First post, by Zorbid
- Rank
- Member
Here's an article from the december issue of the french magazine Joystick. It's inacurate, but they are very positive about the emulator.
DOSBox is bundelled with the mag.
Feel free to post scans of articles of your local magazines about DOSBox 😀
translation of the text (I won't be too literal, if I were, the translation would be barely readable)
DOSBox […]
DOSBox
Does autoexec.bat, config.sys, emm386 mean anything to you? I already see some of you in sweat as I evoque this not that far age when installing a game could not be summed up in a few clics on the "next" button. I'm indeed talking about a time that people younger than 20 cannot know (note by Zorbid, this sentence comes from an old french song), a time when we were struggling to grab a few more kb of memory. With the rise of Windows and DirectX, gamers became assisted people.
Of course, if we were having a hard time by then, it was in order to play some titles that will remain forerver mythic.
If there are, on PC, emulators for almost every more or less electronic device ever created, playing an old PC game under Windows XP is a real martyrdom. It won't be short of surprises for the boldest people who'll dig out their old DOS disks, as some games don't like it that much to run on processors about 300 times faster than the ones they were supposed to run on.

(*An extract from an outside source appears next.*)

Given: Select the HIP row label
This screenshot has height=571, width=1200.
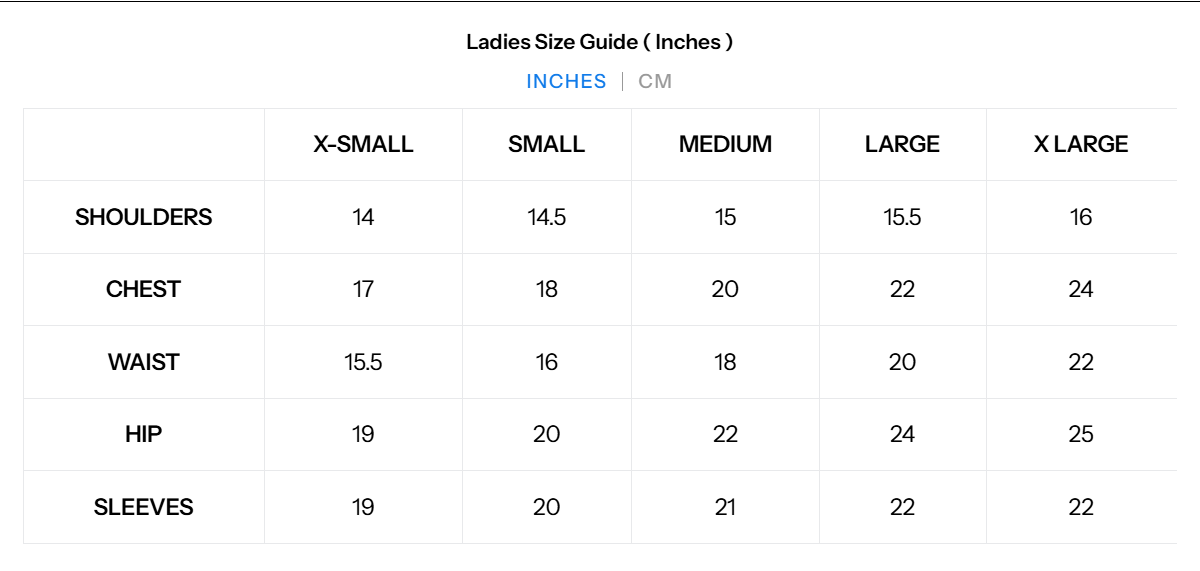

From this afflicting constatation, DOSBox does the unthinkable by emulating an old PC on our modern machines. You can choose the type of processor to emulate, as well as the working mode (realtime or protected), all imaginable memory options (and there are quite a bit), and of course the full load of graphic modes that'll make us shed a tear (thinking of Hercules and Tandy, for example).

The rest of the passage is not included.